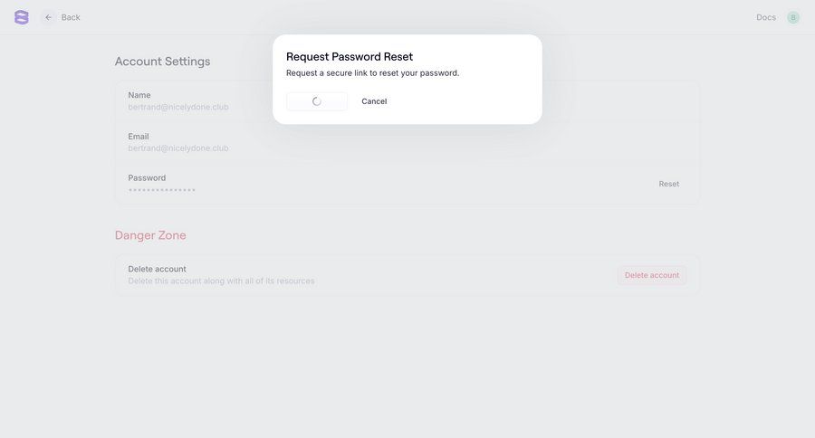Image resolution: width=815 pixels, height=438 pixels.
Task: Click the Name field label
Action: point(139,95)
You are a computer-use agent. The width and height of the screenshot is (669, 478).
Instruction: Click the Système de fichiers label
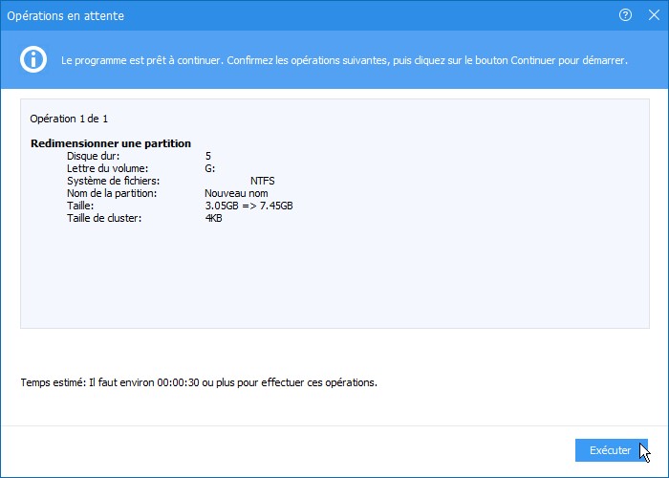tap(113, 180)
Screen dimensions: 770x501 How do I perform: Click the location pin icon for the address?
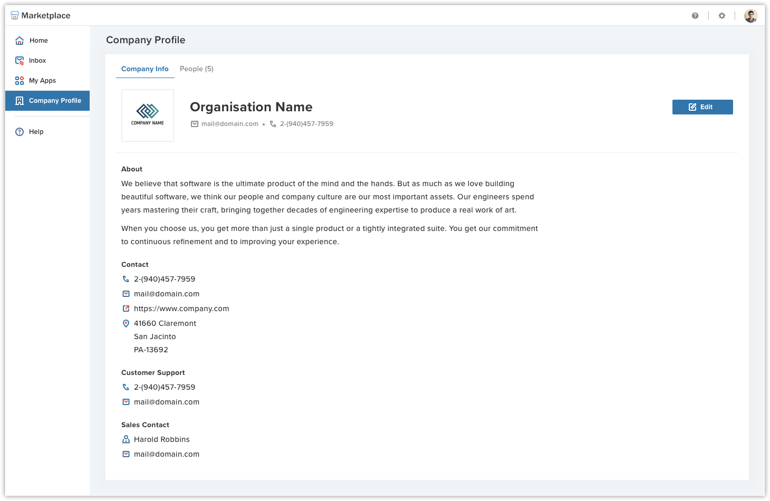pyautogui.click(x=126, y=323)
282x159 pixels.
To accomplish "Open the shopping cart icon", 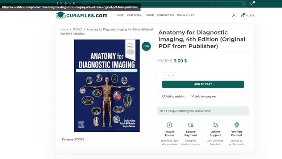I will 242,15.
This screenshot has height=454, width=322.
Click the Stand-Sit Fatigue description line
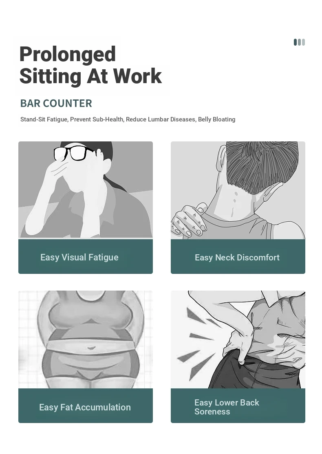point(128,119)
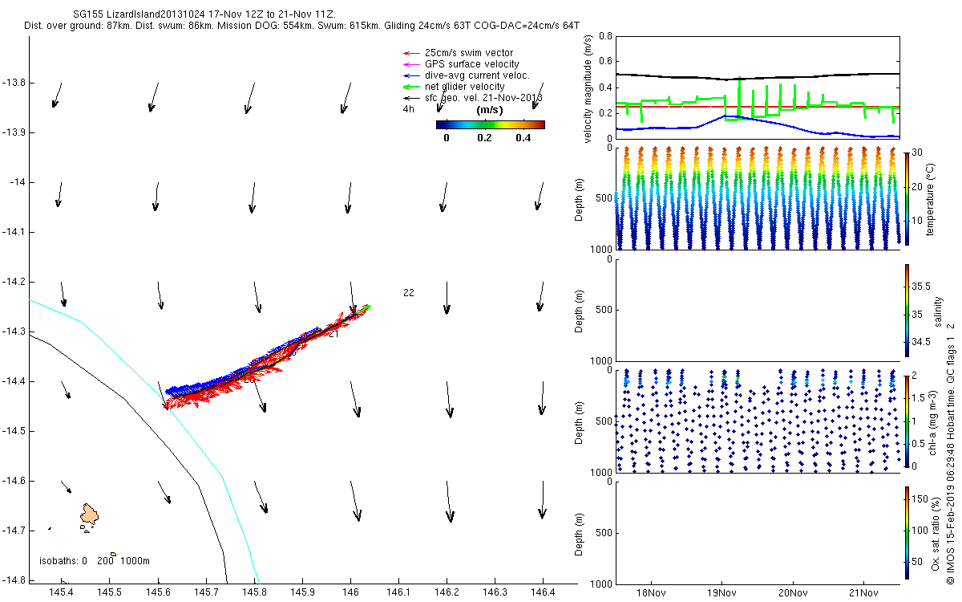Click the '22' day marker on the map

tap(409, 293)
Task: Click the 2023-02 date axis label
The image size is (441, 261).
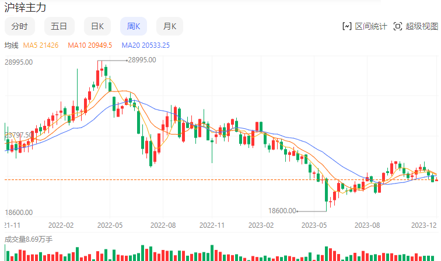Action: [261, 225]
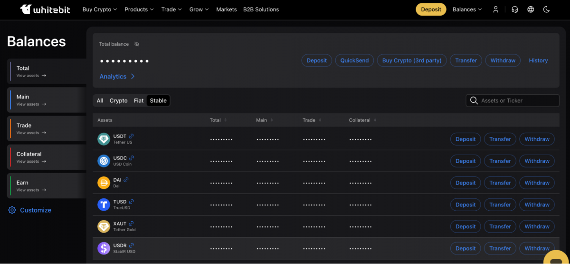Withdraw DAI using its row button
570x264 pixels.
[x=537, y=183]
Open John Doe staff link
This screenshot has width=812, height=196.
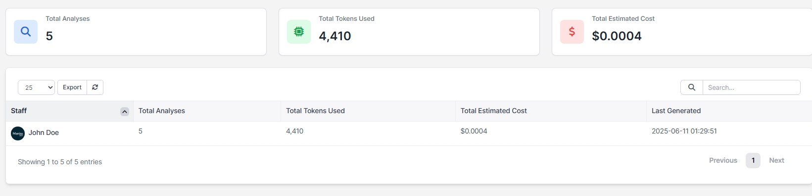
★ ★ ★ ★ ★ ★ ★
PROBLEM REQUIREMENTS: Every line above that carries the string "This" should be copied.

RESPONSE AREA:
This screenshot has height=454, width=322.
This screenshot has width=812, height=196.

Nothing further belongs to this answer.